Alexis Alexandrovitch n’avait rien trouvé d’inconvenant à ce que sa femme se fût entretenue avec Wronsky en tête-à-tête d’une façon un peu animée ; mais il lui sembla que d’autres personnes avaient paru étonnées, et il résolut d’en faire l’observation à Anna.

Comme d’ordinaire en rentrant chez lui, Alexis Alexandrovitch passa dans son cabinet, s’y installa dans son fauteuil, ouvrit son livre à l’endroit marqué par un couteau à papier, et lut un article sur le papisme jusqu’à une heure du matin. De temps en temps il passait la main sur son front et secouait la tête comme pour en chasser une pensée importune. À l’heure habituelle, il fit sa toilette de nuit. Anna n’était pas encore rentrée. Son livre sous le bras, il se dirigea vers sa chambre ; mais, au lieu de ses préoccupations ordinaires sur les affaires de son service, il pensa à sa femme et à l’impression désagréable qu’il avait éprouvée à son sujet. Incapable de se mettre au lit, il marcha de long en large, les bras derrière le dos, ne pouvant se résoudre à se coucher sans avoir mûrement réfléchi aux incidents de la soirée.

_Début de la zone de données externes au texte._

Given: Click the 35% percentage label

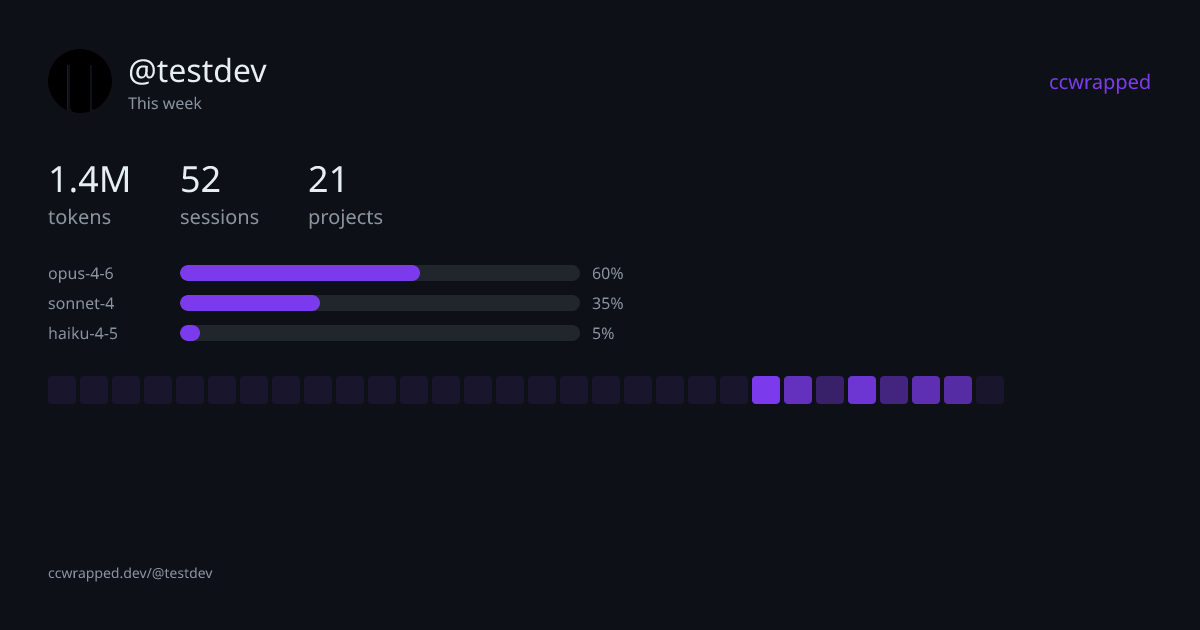Looking at the screenshot, I should pos(607,303).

Au premier abord, Alexis Alexandrovitch trouva simple et naturel d’adresser une observation à sa femme ; mais, en y réfléchissant, il lui sembla que ces incidents étaient d’une complication fâcheuse. Karénine n’était pas jaloux. Un mari, selon lui, offensait sa femme en lui témoignant de la jalousie ; mais pourquoi cette confiance en ce qui concernait sa jeune femme, et pourquoi, lui, devait-il être convaincu qu’elle l’aimerait toujours ? C’est ce qu’il ne se demandait pas. N’ayant jamais connu jusque-là ni soupçons ni doutes, il se disait qu’il garderait une confiance entière. Pourtant, tout en demeurant dans ces sentiments, il se sentait en face d’une situation illogique et absurde qui le trouvait désarmé. Jusqu’ici il ne s’était trouvé aux prises avec les difficultés de la vie que dans la sphère de son service officiel ; l’impression qu’il éprouvait maintenant était celle d’un homme passant tranquillement sur un pont au-dessus d’un précipice, et s’apercevant tout à coup que le pont est démonté et le gouffre béant sous ses pieds. Ce gouffre était pour lui la vie réelle, et le pont, l’existence artificielle qu’il avait seule connue jusqu’à ce jour. L’idée que sa femme pût aimer un autre que lui le frappait pour la première fois et le terrifiait.

Sans songer à se déshabiller, il continua à marcher d’un pas régulier sur le parquet sonore, traversant successivement la salle à manger éclairée d’une seule lampe, le salon obscur, où un faible rayon de lumière tombait sur son grand portrait récemment peint, le boudoir de sa femme, où brûlaient deux bougies au-dessus des bibelots coûteux de sa table à écrire et des portraits de ses parents et amis. Arrivé à la porte de la chambre à coucher, il retourna sur ses pas.

De temps en temps il s’arrêtait et se disait : « Oui, il faut absolument couper court à tout cela, prendre un parti, lui dire ma manière de voir ; mais que lui dire ? et quel parti prendre ? Que s’est-il passé, au bout du compte ? rien. Elle a causé longtemps avec lui… mais avec qui une femme ne cause-t-elle pas dans le monde ? Me montrer jaloux pour si peu serait humiliant pour nous deux. »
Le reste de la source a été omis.